## Problem to solve
Rewrite the items from the line containing "Task: Select the Extra - Authors widget" through the line containing "tap(640, 400)", replacing "green-roofed" with "blue-roofed" and leaving everything else untouched. Return only those lines.

——

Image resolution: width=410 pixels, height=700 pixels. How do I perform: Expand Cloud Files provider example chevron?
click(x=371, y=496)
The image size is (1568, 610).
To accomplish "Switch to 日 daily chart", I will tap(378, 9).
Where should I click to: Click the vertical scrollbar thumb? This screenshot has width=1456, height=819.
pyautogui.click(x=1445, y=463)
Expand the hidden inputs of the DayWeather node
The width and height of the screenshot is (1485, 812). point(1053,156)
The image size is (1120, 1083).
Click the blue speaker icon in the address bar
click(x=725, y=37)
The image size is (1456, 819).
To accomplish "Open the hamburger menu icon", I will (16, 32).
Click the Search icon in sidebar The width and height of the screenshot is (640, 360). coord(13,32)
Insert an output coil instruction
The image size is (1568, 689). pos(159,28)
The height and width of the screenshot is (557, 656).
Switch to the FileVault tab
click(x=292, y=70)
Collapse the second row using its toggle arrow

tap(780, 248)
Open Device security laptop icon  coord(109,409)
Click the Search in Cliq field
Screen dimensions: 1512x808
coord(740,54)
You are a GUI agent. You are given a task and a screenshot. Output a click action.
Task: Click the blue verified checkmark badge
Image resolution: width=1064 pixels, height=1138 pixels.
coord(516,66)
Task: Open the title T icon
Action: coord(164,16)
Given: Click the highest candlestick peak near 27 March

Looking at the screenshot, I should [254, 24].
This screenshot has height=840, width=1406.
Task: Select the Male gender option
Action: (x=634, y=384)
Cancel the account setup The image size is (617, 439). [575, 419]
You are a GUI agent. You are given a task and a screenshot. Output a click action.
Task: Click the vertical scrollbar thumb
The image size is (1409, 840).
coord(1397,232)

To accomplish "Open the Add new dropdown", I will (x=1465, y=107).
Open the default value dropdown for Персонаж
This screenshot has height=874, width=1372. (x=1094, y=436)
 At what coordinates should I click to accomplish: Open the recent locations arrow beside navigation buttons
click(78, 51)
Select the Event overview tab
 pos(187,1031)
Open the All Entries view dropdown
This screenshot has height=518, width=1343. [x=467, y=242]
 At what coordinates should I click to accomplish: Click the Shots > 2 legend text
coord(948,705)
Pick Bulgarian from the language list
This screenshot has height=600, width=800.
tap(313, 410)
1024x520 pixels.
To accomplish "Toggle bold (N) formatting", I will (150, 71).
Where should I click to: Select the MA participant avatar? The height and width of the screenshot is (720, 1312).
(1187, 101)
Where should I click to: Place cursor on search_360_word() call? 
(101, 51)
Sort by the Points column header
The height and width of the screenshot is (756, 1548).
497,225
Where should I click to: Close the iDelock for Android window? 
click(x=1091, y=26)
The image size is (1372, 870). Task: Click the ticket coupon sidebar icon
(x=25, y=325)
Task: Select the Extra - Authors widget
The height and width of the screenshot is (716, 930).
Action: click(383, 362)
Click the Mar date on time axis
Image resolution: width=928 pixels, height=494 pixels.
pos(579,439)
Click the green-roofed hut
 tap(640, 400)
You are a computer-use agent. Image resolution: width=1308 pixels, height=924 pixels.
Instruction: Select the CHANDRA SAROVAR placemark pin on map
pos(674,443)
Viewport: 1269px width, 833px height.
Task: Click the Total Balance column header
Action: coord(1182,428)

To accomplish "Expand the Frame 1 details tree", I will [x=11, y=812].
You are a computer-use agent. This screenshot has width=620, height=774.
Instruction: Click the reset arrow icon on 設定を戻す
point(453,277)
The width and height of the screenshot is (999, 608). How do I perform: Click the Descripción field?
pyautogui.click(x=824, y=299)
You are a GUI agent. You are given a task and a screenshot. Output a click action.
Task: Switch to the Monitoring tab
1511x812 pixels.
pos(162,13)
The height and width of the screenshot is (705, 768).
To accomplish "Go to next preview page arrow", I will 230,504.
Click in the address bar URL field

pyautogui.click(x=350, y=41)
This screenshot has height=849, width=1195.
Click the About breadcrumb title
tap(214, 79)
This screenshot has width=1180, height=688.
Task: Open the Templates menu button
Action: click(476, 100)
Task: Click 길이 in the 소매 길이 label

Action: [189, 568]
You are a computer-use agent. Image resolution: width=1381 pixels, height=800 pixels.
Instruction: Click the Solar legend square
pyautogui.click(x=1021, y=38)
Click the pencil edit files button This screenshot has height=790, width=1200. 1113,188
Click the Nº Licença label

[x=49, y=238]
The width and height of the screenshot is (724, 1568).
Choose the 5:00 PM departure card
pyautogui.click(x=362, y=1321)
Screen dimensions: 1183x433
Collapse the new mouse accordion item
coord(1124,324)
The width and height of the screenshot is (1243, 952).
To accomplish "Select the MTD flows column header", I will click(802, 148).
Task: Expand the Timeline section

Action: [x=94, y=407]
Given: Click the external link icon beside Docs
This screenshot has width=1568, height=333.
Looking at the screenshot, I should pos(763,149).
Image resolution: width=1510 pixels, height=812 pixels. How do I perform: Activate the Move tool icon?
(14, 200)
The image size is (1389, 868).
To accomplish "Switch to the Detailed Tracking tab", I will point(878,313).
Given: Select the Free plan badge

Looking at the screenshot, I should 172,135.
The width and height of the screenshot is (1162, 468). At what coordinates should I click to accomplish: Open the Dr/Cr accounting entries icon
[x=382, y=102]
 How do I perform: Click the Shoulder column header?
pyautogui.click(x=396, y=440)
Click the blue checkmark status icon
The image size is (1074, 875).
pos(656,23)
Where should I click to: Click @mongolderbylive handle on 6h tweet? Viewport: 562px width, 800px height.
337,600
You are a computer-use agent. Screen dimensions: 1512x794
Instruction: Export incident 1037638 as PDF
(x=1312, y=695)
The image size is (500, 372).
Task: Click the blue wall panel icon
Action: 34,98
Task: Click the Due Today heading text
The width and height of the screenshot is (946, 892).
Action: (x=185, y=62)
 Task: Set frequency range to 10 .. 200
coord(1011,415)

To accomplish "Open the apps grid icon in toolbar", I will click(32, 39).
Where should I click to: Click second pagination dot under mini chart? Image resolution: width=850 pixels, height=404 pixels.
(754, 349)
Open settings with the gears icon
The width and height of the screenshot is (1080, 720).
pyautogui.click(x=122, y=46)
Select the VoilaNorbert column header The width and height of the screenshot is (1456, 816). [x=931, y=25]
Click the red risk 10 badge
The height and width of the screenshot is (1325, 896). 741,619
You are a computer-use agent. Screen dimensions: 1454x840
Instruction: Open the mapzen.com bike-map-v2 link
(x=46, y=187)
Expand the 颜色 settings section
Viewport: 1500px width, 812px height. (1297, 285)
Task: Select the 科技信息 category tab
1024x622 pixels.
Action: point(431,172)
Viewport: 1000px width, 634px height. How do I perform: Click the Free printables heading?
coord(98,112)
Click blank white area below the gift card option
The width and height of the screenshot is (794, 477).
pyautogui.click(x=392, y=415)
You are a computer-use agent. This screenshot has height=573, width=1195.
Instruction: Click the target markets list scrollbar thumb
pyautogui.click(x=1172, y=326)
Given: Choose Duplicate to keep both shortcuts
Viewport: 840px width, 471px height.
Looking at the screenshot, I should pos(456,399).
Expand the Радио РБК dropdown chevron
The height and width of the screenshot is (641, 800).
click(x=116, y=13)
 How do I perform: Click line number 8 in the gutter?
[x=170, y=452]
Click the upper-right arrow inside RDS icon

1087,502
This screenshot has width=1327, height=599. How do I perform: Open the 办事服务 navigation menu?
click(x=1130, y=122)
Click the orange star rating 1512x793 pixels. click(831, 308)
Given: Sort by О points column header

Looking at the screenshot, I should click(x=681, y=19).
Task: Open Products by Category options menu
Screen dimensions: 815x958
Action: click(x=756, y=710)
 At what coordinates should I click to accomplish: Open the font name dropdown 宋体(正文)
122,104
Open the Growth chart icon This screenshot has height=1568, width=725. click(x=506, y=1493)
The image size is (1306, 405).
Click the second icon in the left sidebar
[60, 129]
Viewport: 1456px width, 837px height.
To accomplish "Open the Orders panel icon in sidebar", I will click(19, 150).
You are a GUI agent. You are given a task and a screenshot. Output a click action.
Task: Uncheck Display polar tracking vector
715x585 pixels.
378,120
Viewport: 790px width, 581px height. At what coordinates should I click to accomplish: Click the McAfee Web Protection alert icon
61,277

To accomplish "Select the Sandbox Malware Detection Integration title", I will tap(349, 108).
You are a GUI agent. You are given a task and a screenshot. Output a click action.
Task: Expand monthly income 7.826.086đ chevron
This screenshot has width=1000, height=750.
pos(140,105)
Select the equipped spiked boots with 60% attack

——

## Solution to the problem
Task: Select the Extra - Authors widget
The height and width of the screenshot is (716, 930).
Action: click(383, 362)
Click the Mar date on time axis
Image resolution: width=928 pixels, height=494 pixels.
pos(579,439)
Click the blue-roofed hut
 tap(640, 400)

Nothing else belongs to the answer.